Distribution of hydrogen peroxide over Europe during the BLUESKY aircraft campaign

Hydrogen peroxide and higher organic hydroperoxides form an important reservoir for peroxy radicals (HO_x), which are key contributors to the self-cleaning processes of the atmosphere. The work gives an overview of airborne in-situ trace gas observations of hydrogen peroxide (H₂O₂), and methyl hydroperoxide (MHP) over Europe during the Chemistry of the Atmosphere – Field Experiments in Europe (CAFE-EU, also BLUESKY) aircraft campaign. The purpose of the campaign was to obtain an overview of the trace gas and aerosol distribution over Europe to analyze atmospheric chemistry under the conditions of the COVID-19 lock-down. The campaign anticipated to investigate the impact of reduced emissions from anthropogenic sources due to the COVID-19 pandemic on the chemistry and physics of the atmosphere. The rapid decrease of anthropogenic emissions established a unique opportunity for analysis of the changes in the atmosphere. The campaign took place in May/June 2020 over Central and Southern Europe and within the North Atlantic Flight Corridor. Airborne measurements were performed on the High Altitude and Long-range (HALO) research aircraft out of the base of operation in Oberpfaffenhofen (Germany).

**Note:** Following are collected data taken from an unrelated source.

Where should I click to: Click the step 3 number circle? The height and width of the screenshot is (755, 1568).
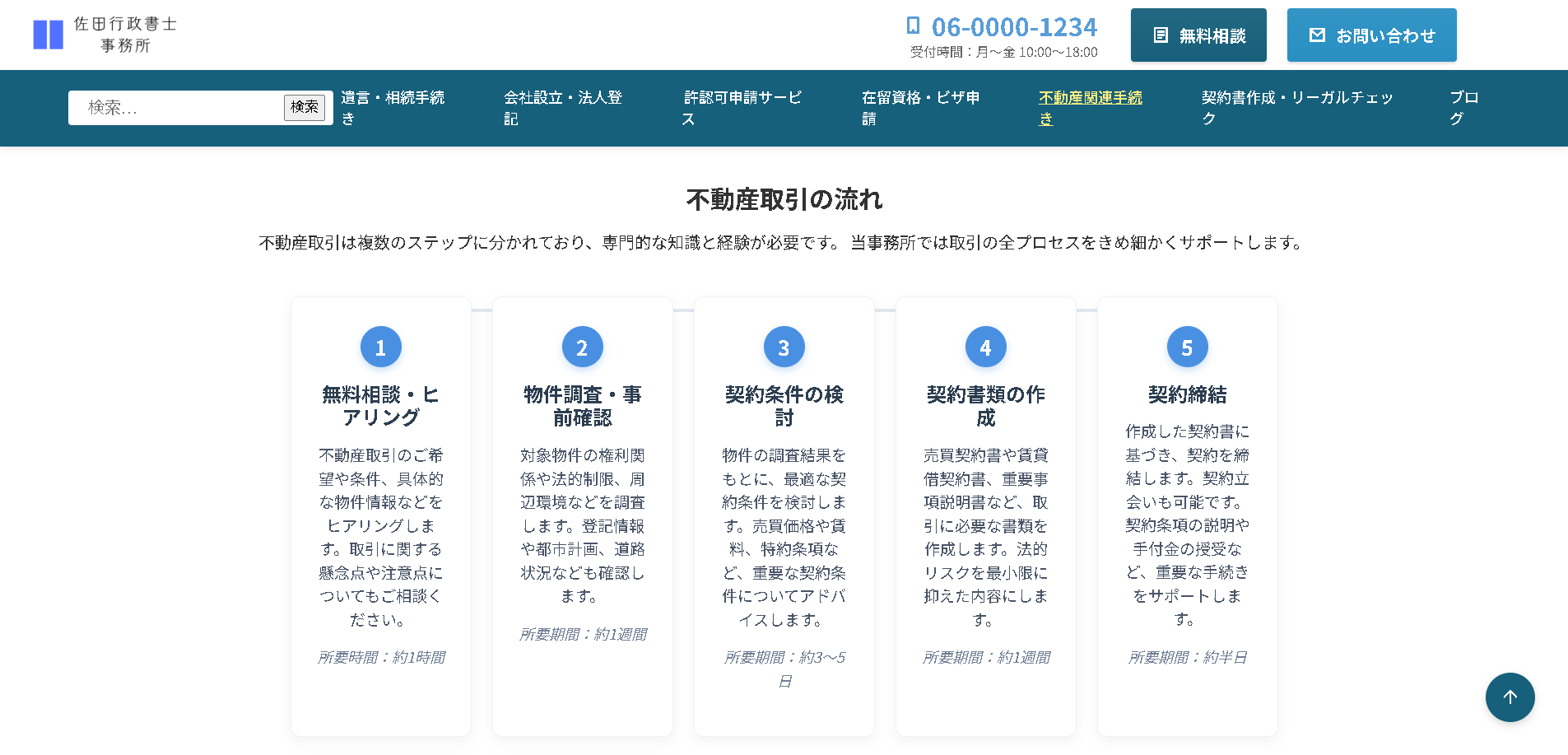point(784,347)

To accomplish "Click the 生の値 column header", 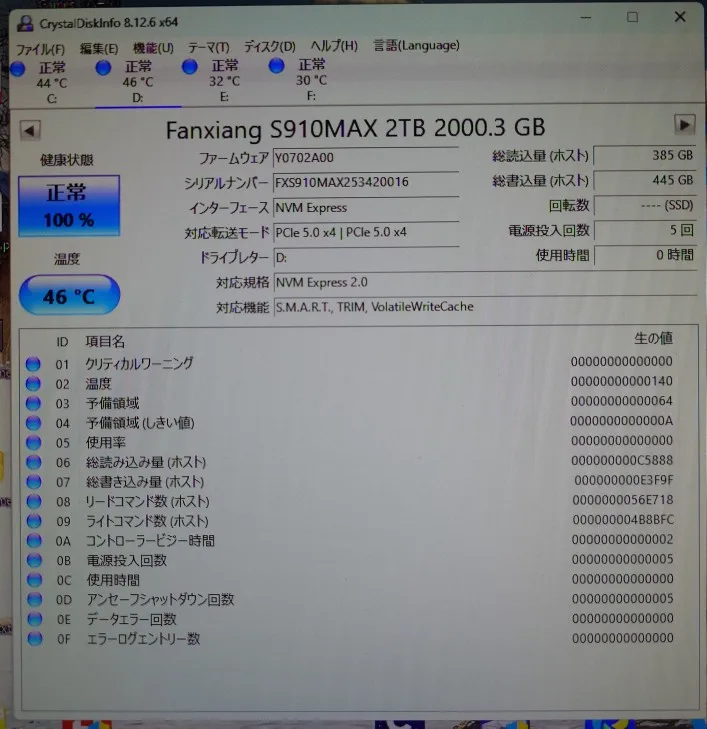I will point(653,338).
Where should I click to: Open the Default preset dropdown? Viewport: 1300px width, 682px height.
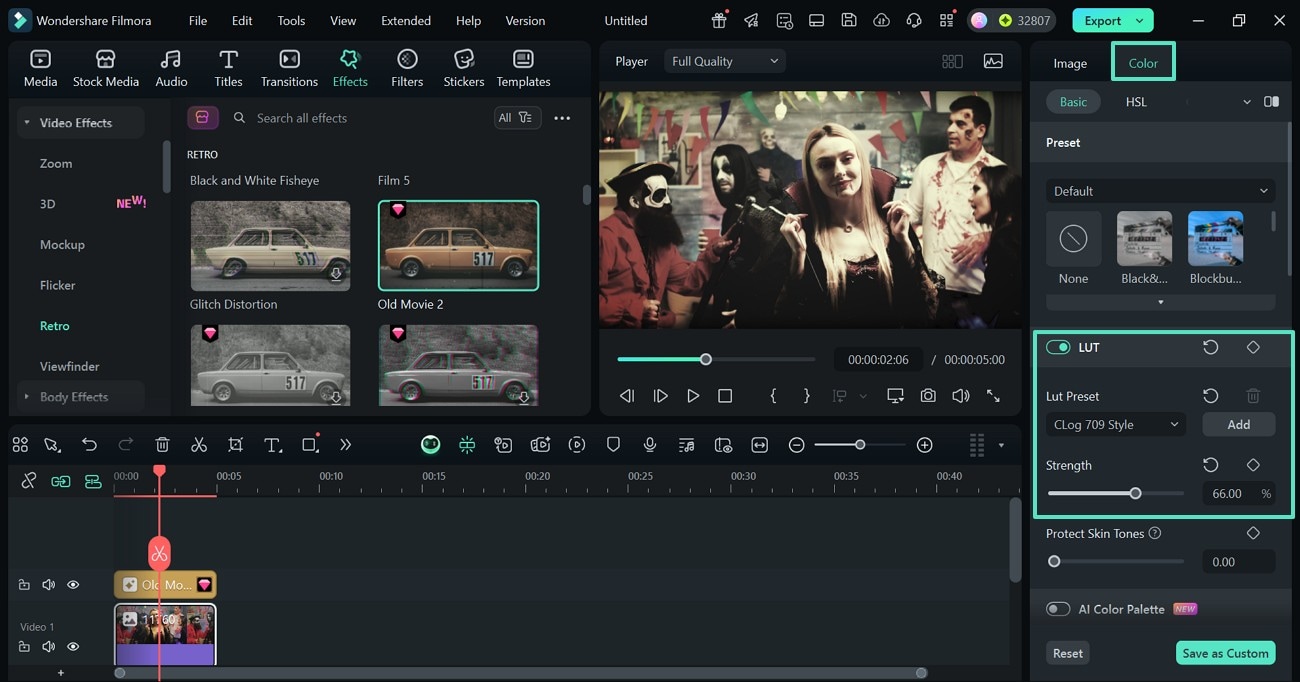coord(1159,190)
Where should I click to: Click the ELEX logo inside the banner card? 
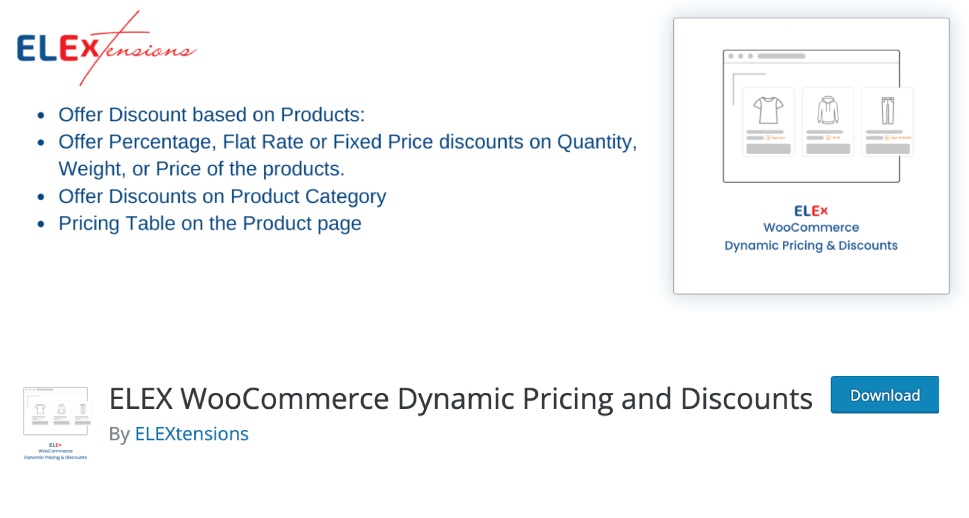[811, 211]
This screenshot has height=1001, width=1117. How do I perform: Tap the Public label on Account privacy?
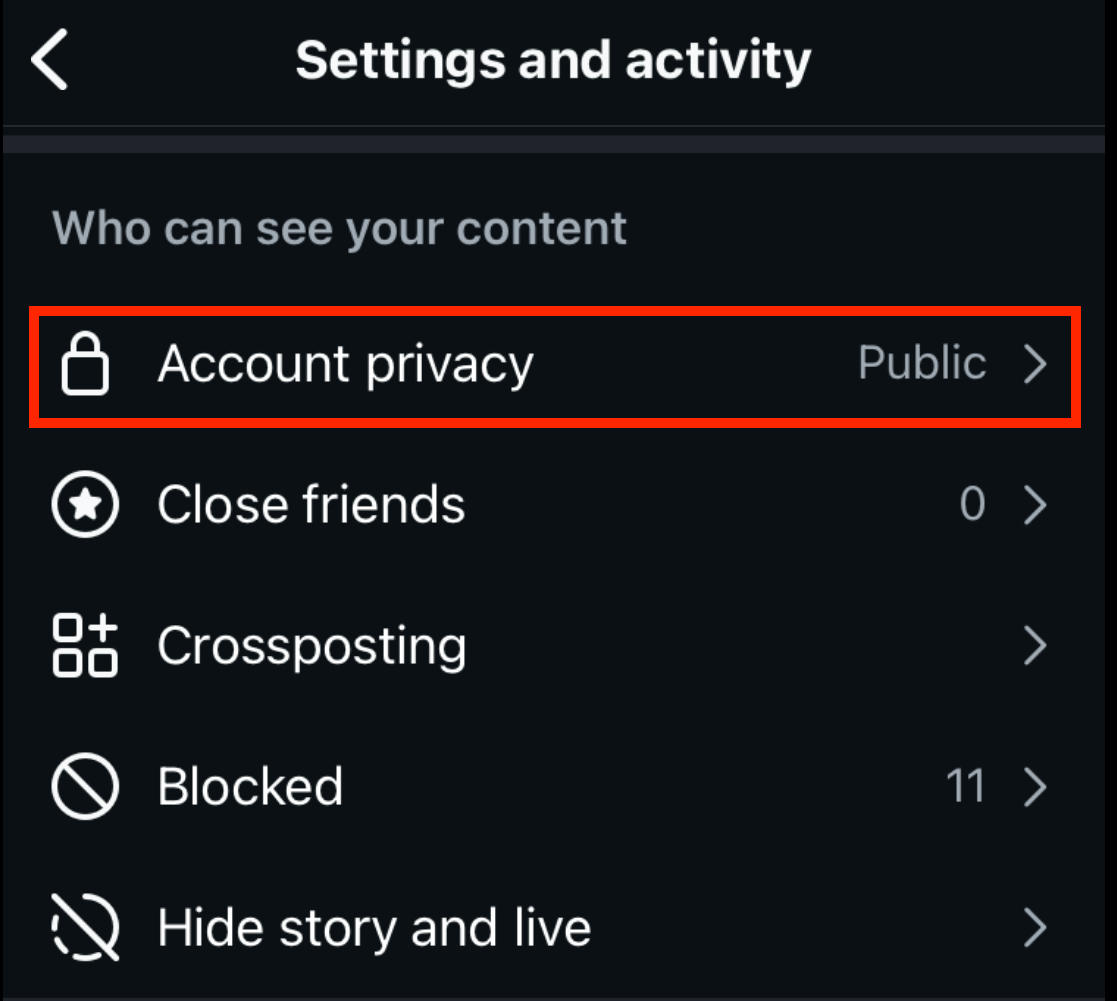click(920, 363)
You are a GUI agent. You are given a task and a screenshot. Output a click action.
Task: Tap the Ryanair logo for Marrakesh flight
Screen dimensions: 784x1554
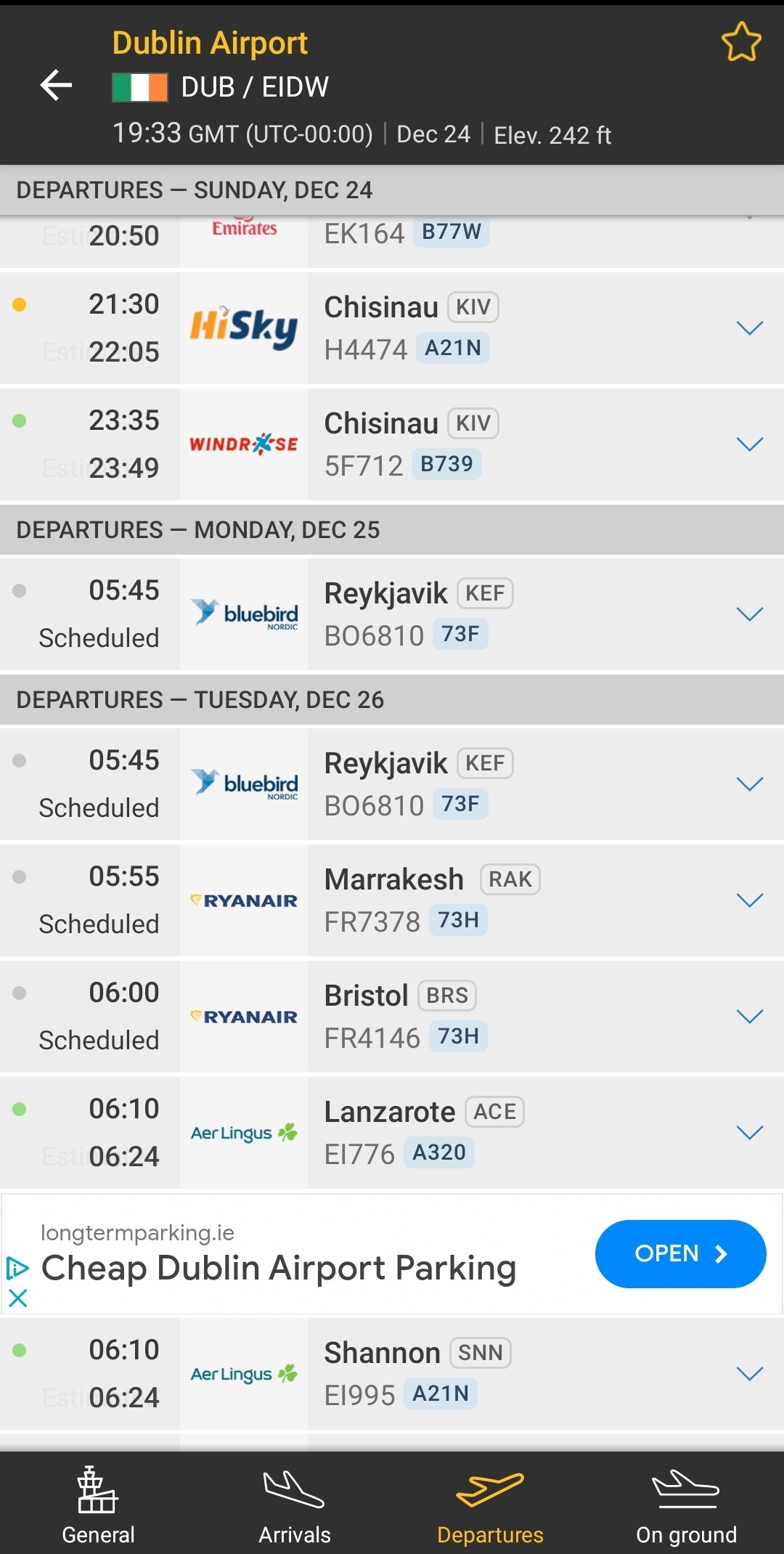pyautogui.click(x=244, y=900)
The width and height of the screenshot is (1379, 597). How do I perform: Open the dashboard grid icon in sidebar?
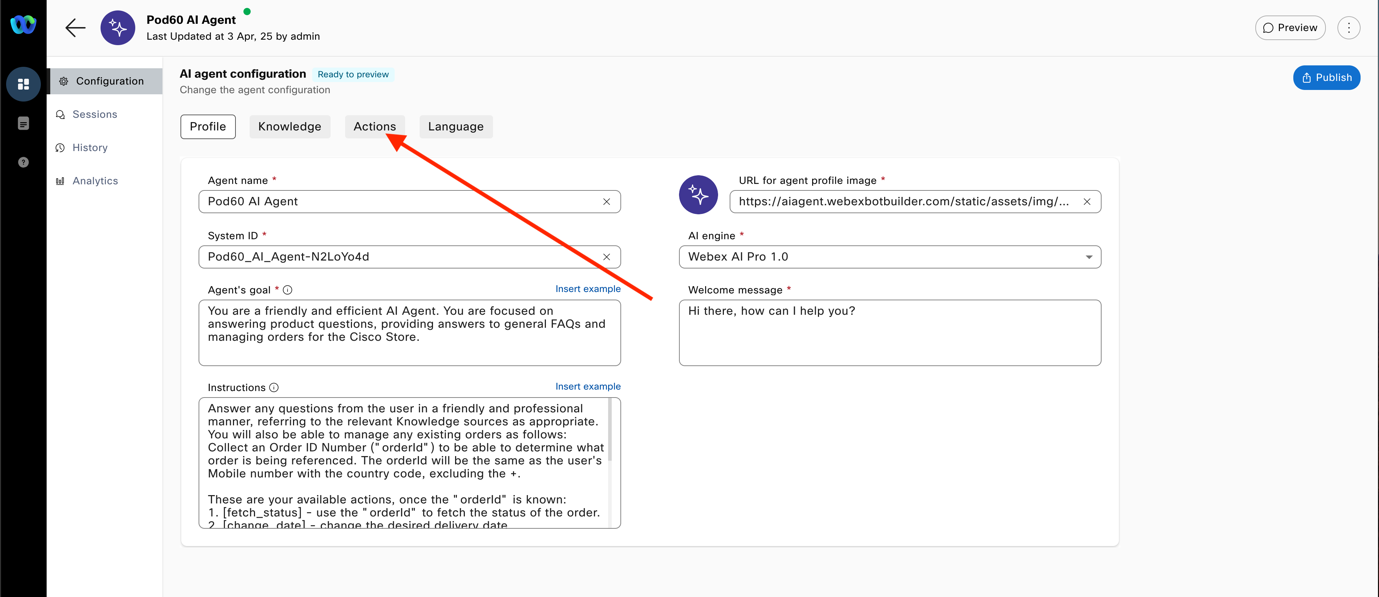coord(23,84)
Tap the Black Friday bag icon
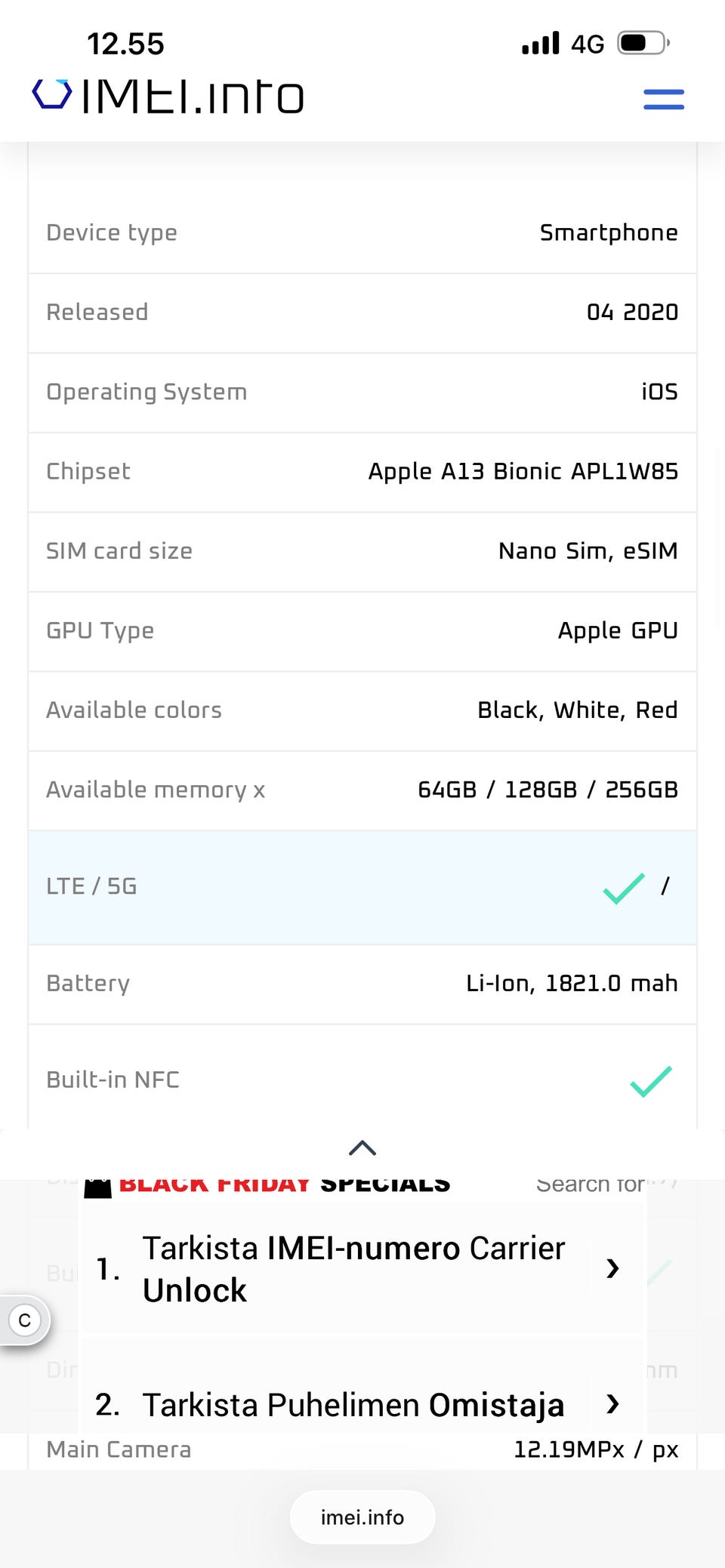The width and height of the screenshot is (725, 1568). point(97,1188)

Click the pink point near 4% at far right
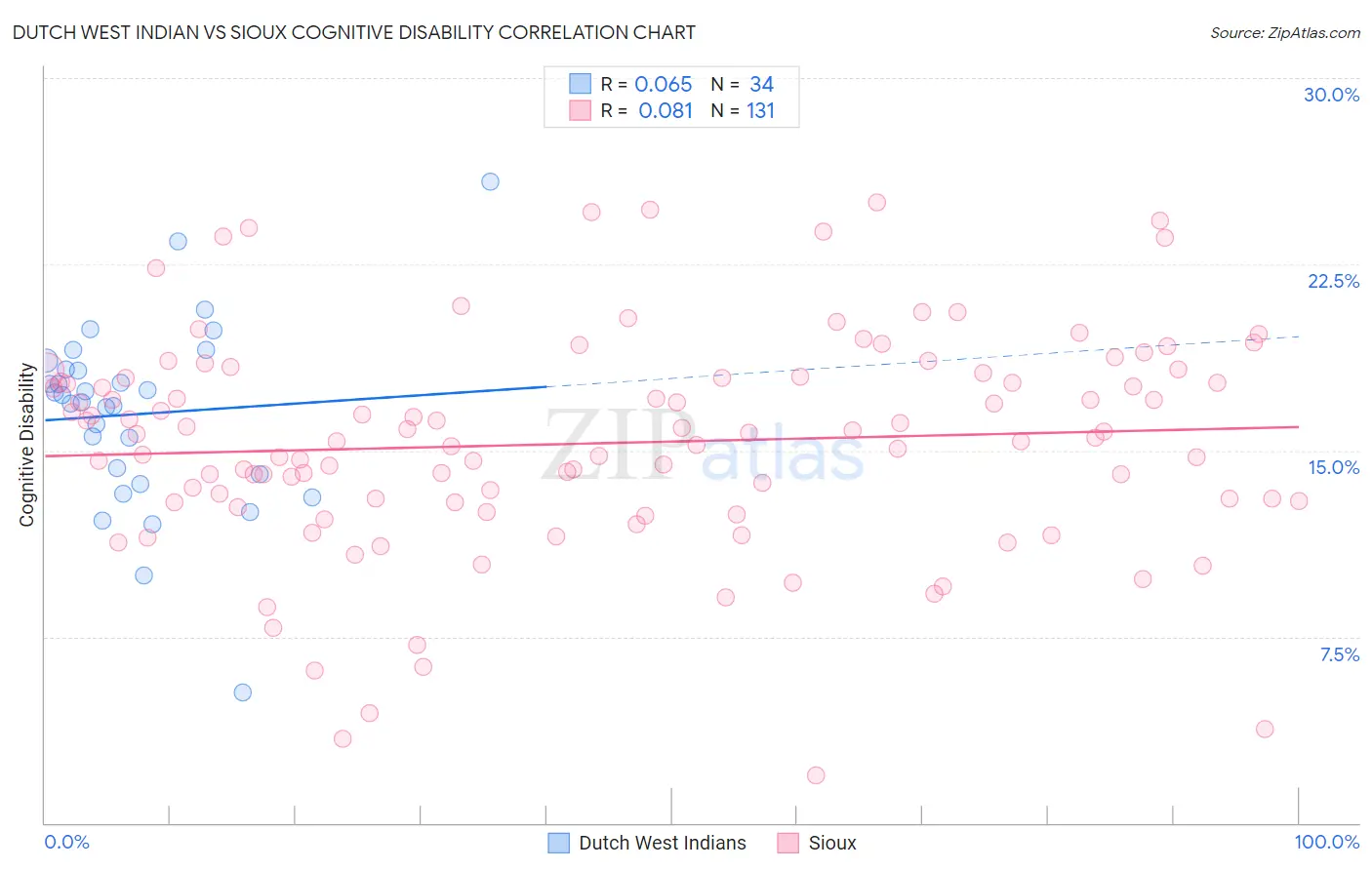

Average mixing ratios for H₂O₂ of 0.32 ± 0.25 ppb_v, 0.39 ± 0.23 ppb_v and 0.38 ± 0.21 ppb_v within the upper and middle troposphere and the boundary layer were measured over Europe, respectively. Vertical distribution of H₂O₂ reveals a significant decrease above the boundary layer in comparison with previous airborne observations, most likely due to cloud scavenging and subsequent rainout. The expected maximum hydrogen peroxide mixing ratios at 3 – 7 km were not found during BLUESKY in contrast to observations during previous studies over Europe, during the campaigns HOOVER and UTOPIHAN-ACT II/III. Simulations with the global chemistry-transport model EMAC reproduce partly the impact of cloud uptake and rainout loss of H₂O₂. A comparison of calculated deposition loss rates based on EMAC reveals an underestimation relative to the observations. A performed sensitivity study without H₂O₂ scavenging underlines the major impact of cloud processing and precipitation on the hydrogen peroxide budget. Differences between simulations and observations are most likely due to difficulties in the simulation of wet scavenging.